В основе обвинения лежал незамысловатый тезис: императрица — немка. Но по самоощущению, по языку, который она считала родным, она никогда не была немкой, она была скорее англичанкой. А за десятилетия, проведенные на ее новой Родине, здорово обрусела. Александра Федоровна ненавидела Вильгельма, с мужем и детьми говорила и переписывалась по-английски (царь с детьми — только по-русски). «С придворными царица говорила по-французски или по-английски, — подмечал Жильяр. — Она никогда не разговаривала по-русски (хотя говорила на нем вполне удовлетворительно), кроме случаев, когда ее собеседник не знал никакого другого языка. За все время моей жизни при дворе я ни разу не слышал, чтобы кто-то из них говорил по-немецки, кроме как в случаях крайней необходимости — например, на приемах»[1280]. С началом войны немецкий язык совсем был изгнан из обихода царской семьи.

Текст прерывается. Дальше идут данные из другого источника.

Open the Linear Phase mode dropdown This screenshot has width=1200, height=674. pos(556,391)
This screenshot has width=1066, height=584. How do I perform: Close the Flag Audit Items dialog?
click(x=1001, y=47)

Переписка царицы военных лет пестрит огромным количеством самых нелестных эпитетов в адрес пруссаков. Будущему президенту Чехословакии Масарику она сказала: «Есть скоты, упорно называющие меня… немкой»[1281]. Она по-настоящему теряла душевное равновесие, когда узнавала, что кто-то называл ее таким образом. И, напротив, она с гордостью писала в сентябре 1916 года: «Да, я более русская, чем многие иные»[1282]. Генерал Спиридович, проведший при особе императрицы не один год, однозначно заявлял: «Все выдумки о немке и самое прозвище были присвоены царице нашей интеллигенцией и, главным образом, представителями так называемого высшего общества»[1283].
Далее линия обвинения императрицы шла по части ее контактов с немецкими родственниками и эмиссарами германского правительства, зондировавшими возможность заключения сепаратного мира. Впрочем, до февральской революции общественностью обсуждался и осуждался только один факт — приезда в Петроград в декабре 1915 года из Австрии фрейлины Марии Васильчиковой, выступившей в изложении газет каналом передачи предложений о сепаратном мире. Публике не было известно, что еще до своего приезда Васильчикова писала Николаю и Александре письма из Вены и Берлина с предложением прекратить кровопролитие. Из них, похоже, дошло одно, и 9 марта 1915 года императрица сообщала мужу: «Посылаю тебе письмо от Маши из Австрии, которое ее просили тебе написать в пользу мира. Я, конечно, более не отвечаю на ее письма»[1284]. Васильчикова сразу же стала «невъездной», но каким-то образом добилась разрешения приехать в Россию на похороны родственника. Доказательством «заговора императрицы» выступал тот факт, что ее бывшая фрейлина поселилась неподалеку от ее дворца в Царском селе.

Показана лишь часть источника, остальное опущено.